County property tax increase will keep quality employees on the payroll
Published 9:38 am Wednesday, June 14, 2017
The Carter County Commission has proposed a four-cent increase in the property tax for the fiscal year 2017-18. The new tax rate if approved by the Commission would raise the tax rate to $2.49 per $100 of assessed property value.
In addition to the property tax increase, some members of the Carter County Commission are open to a $25 wheel tax to fund the county’s allocated expenditures.
It appears from Commission discussions and bookkeeping figures that the county faces some serious fiscal challenges ahead in order to address the long-neglected needs of infrastructure as well as increases in the cost of employee health insurance. When is the last time your heard a local official anywhere, say: “We’ve got all the money we need, and then some?”
There are some folks, who are against all taxes, and there are some, who are not necessarily opposed to increased taxes, but to how the tax money is spent. Taxes are a tricky topic. Nobody is enthusiastic about paying more of them.
Counties are responsible for providing education dollars, which go to the upkeep of schools, salaries, and for educating our students. Some of those dollars go to school bus transportation, getting our children to and from school.
Counties are also responsible for public safety and operating the criminal justice system, from jails to courts to deputies.
Tax money also maintains our roads and bridges, keeps them cleared of ice and snow in the winter.
And since the county depends primarily on property taxes for their revenue source, it oftentimes means they don’t have enough money to keep up with the increasing expenditures. Counties, essentially, are being asked to do more, for more people, without the resources they need.
A property tax increase may be bad news for your pocketbook, because an increase in the tax rate will mean higher taxes.
Local elected officials have too few options in raising revenue. Revenue comes mainly in the form of property taxes and sales taxes. But, if we want quality services and schools, we’re going to have to pay for them.

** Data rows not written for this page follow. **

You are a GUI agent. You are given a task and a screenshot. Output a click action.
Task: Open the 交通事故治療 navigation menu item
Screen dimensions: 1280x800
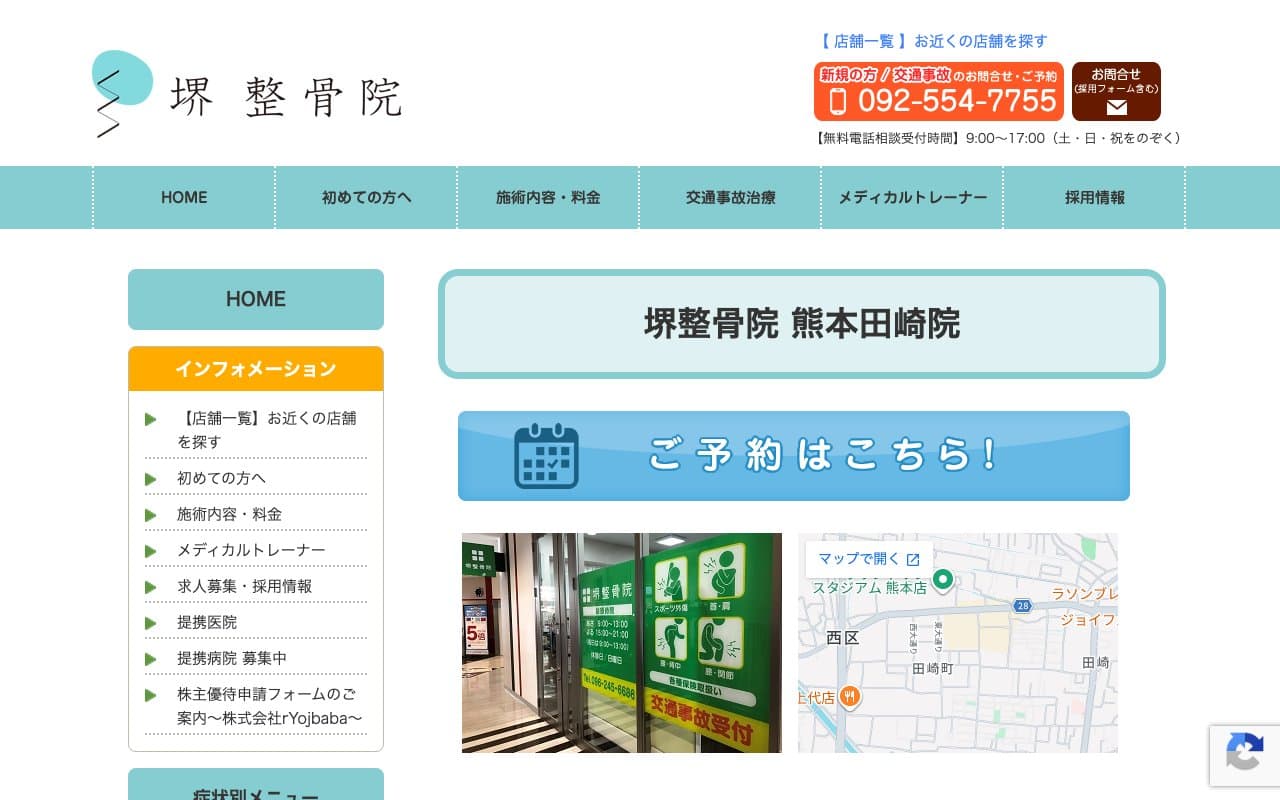point(730,197)
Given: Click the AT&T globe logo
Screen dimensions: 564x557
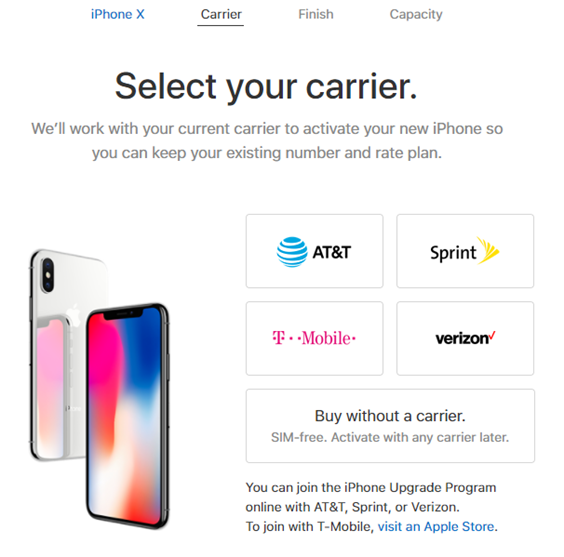Looking at the screenshot, I should tap(292, 252).
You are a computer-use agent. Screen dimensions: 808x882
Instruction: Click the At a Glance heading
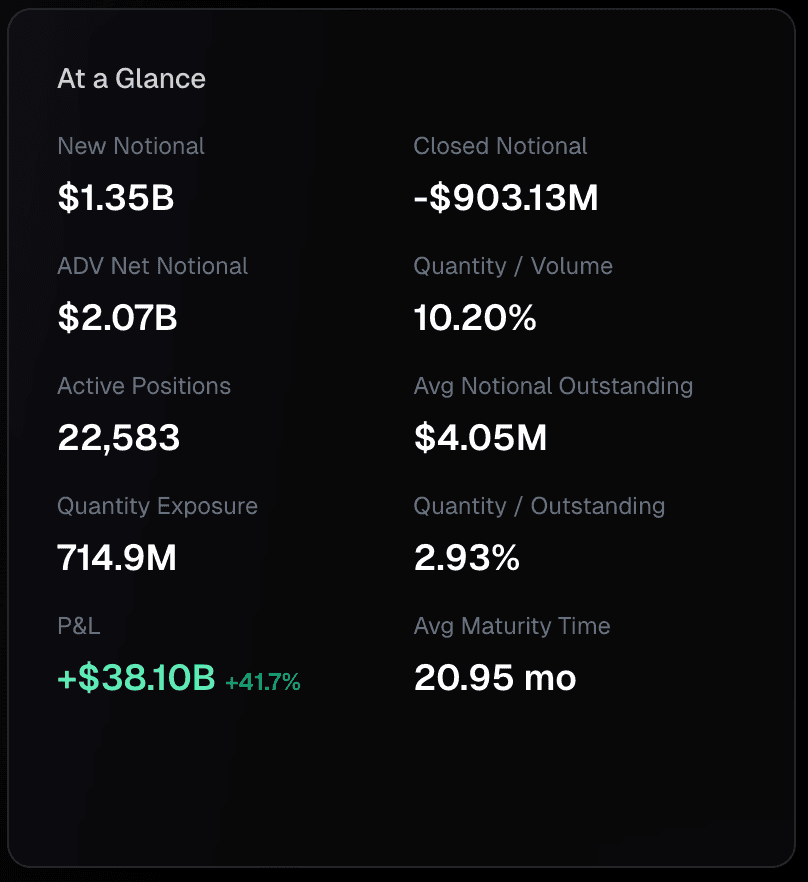131,79
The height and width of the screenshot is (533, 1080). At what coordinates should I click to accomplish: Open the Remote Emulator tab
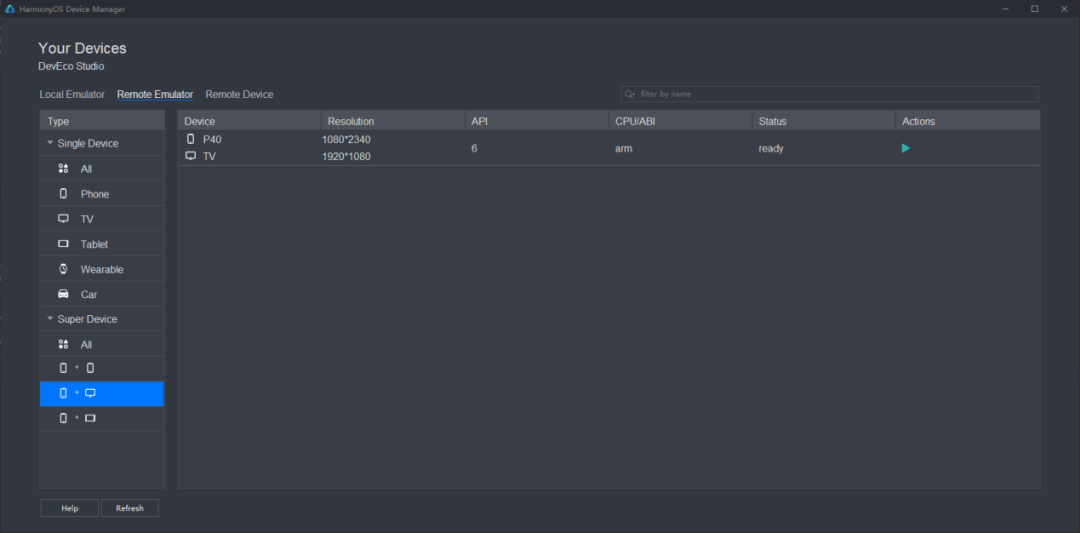pyautogui.click(x=155, y=94)
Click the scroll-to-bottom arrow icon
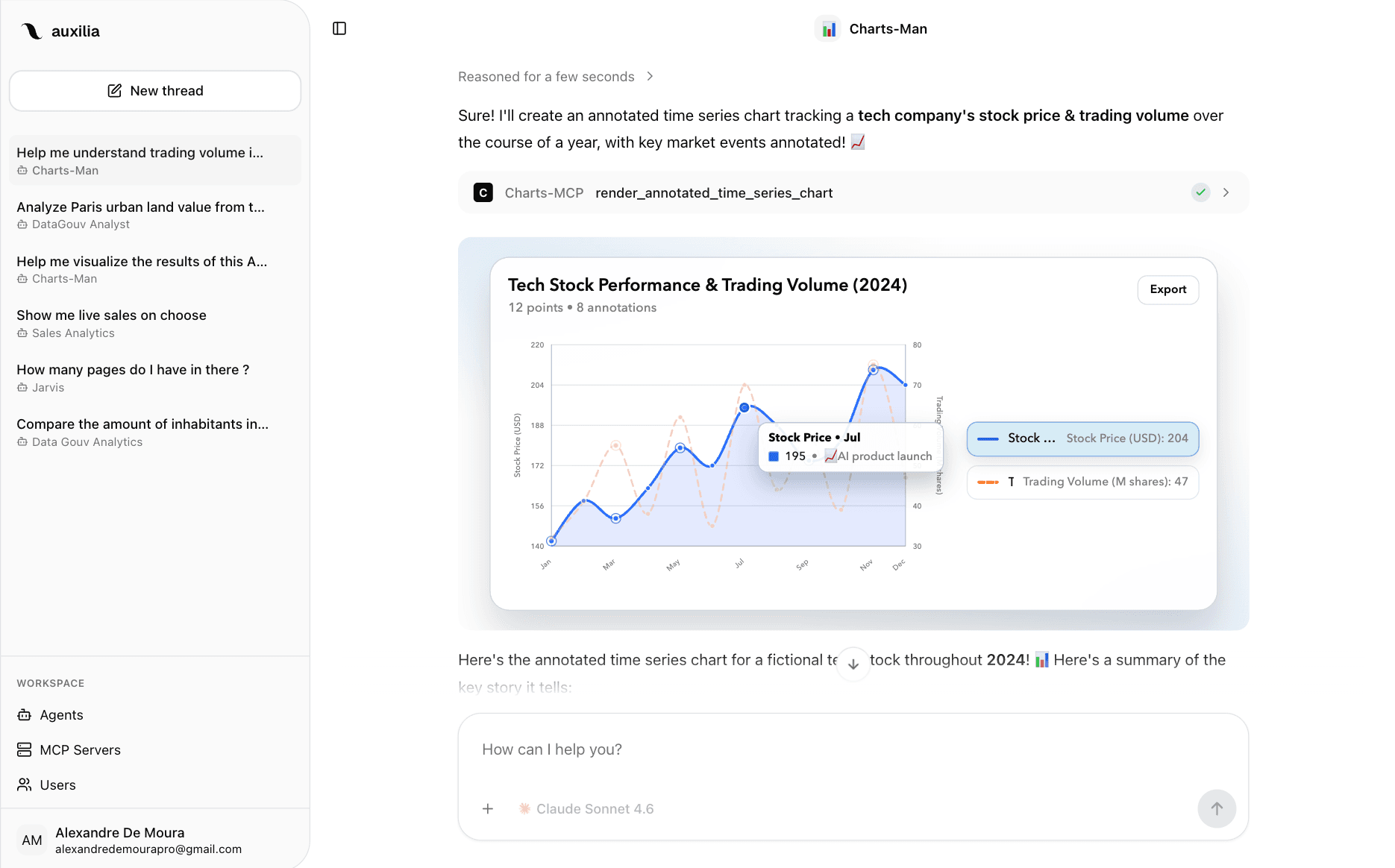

We understand that no one wants to pay more taxes, but every now and then, increasing taxes is the right thing to do.
County leaders have been frugal, managing the county’s finances well through tough times. They have been reluctant to raise taxes, instead borrowing from department surpluses and reserves to pay the bills. But that has led to a major problem. Many valuable employees, who haven’t had a raise in years, are leaving for better-paying jobs. It’s getting harder for the county to keep good law officers and paramedics, and that means public safety suffers. The increase in taxes will give county employees a one percent salary increase. Also, county school employees will get a one percent pay raise, which will help to bring their salaries more in line with what other districts are paying.
The four-cent tax increase is not that much money. And, as long as leaders continue to spend wisely and try to avoid another increase soon, that’s a small price to pay to help keep quality county employees on the payroll.